Set of tasks:
a. In the forum thread, what time does the girlfriend have tea?
b. Copy the forum thread word for word, starting at "She doesn't really" and ending at "(Oct 20, 2010)".

Extract to read:
# Need to help misses kick on



## nattyash (Nov 17, 2014)

Basically the girlfriend has been at the gym for a month (not long we know) diet has changed dramatically and workout wise she does 45 minutes if weight training and 45 cardio. I can see changes in her body like fallows in certain areas but the scales wil just nit move for her. It is demotivating her and I don't want it to end her motivation as she has been doing really well. Is there an explanation for this or should the scales be moving. She never did any exercise prior to this and quite often eats 2 toast at dinner and tea and that's it. I have told her to up her calories and spread meals out in the hope of speeding up her metabolism. Is this sound advice. Cheers


----------



## smity220385 (Mar 15, 2012)

She's probably dropped fat added a bit of muscle. Has her clothes got looser


----------



## nattyash (Nov 17, 2014)

She doesn't really eat, she probably has 2 toast for breakfast, soup and 2 toast for dinner then meat and veg for tea. She works until 6 then goes gym and has tea at 8pm. Is this likely to be detrimental having her largest meal of the day at this time or is it counteracted by just working out

Cheers


----------



## biglad90 (Oct 20, 2010)

My lass is the same mate, she can't seem to do it, which if she did it would help me be more strict and dedicated too

But I don't have much will power lol


----------



## sam_2014 (Feb 13, 2015)

Supplied entries:
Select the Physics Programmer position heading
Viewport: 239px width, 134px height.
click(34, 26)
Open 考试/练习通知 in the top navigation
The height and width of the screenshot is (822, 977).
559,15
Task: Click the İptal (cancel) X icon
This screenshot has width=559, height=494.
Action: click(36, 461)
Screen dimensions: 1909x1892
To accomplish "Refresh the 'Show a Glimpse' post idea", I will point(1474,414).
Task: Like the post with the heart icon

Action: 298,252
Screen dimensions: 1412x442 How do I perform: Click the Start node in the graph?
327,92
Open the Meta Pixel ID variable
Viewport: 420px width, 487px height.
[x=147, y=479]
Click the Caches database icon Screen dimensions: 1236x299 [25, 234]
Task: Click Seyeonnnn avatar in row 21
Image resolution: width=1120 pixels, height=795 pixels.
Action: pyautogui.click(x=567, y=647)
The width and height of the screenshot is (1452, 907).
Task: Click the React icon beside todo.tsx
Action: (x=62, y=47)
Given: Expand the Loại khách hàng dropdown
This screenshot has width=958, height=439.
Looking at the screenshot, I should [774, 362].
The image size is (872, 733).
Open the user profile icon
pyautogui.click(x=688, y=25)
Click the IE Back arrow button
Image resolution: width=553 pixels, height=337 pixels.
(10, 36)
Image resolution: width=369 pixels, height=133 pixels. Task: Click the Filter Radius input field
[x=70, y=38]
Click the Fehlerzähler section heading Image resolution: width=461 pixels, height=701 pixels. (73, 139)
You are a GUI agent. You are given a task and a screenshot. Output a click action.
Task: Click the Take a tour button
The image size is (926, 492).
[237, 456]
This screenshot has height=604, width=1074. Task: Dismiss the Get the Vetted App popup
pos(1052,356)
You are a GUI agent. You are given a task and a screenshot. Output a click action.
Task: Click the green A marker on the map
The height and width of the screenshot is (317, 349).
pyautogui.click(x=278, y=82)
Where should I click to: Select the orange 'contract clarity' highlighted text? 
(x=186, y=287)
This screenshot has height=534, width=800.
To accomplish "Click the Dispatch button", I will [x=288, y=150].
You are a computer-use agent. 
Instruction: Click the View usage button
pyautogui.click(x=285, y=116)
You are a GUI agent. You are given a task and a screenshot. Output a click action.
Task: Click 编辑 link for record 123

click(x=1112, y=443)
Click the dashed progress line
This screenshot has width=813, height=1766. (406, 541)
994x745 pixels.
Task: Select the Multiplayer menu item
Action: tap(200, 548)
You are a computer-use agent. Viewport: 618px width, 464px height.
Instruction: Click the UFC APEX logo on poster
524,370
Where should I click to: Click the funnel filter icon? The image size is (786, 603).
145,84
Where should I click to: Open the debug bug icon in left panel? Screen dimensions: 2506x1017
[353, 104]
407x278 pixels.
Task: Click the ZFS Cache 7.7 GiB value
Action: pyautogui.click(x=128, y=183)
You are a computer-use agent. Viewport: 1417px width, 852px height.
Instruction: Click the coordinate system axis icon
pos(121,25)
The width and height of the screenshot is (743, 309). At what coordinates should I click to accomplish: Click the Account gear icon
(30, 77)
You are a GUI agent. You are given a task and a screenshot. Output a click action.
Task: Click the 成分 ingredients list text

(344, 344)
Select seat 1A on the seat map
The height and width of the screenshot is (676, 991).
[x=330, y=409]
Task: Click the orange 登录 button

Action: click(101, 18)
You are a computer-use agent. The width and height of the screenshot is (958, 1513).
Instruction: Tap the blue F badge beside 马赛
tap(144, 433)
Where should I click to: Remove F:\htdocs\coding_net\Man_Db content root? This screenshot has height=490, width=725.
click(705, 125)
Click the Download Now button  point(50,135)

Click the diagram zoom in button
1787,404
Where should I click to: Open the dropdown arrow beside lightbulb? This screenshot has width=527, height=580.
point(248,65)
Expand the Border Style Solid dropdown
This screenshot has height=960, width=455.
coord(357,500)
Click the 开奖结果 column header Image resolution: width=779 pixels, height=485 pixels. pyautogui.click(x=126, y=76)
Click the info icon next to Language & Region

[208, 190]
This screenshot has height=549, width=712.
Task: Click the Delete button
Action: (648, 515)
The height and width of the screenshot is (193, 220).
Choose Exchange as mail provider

Task-by-task answers:
a. 8pm.

b.
She doesn't really eat, she probably has 2 toast for breakfast, soup and 2 toast for dinner then meat and veg for tea. She works until 6 then goes gym and has tea at 8pm. Is this likely to be detrimental having her largest meal of the day at this time or is it counteracted by just working out

Cheers


----------



## biglad90 (Oct 20, 2010)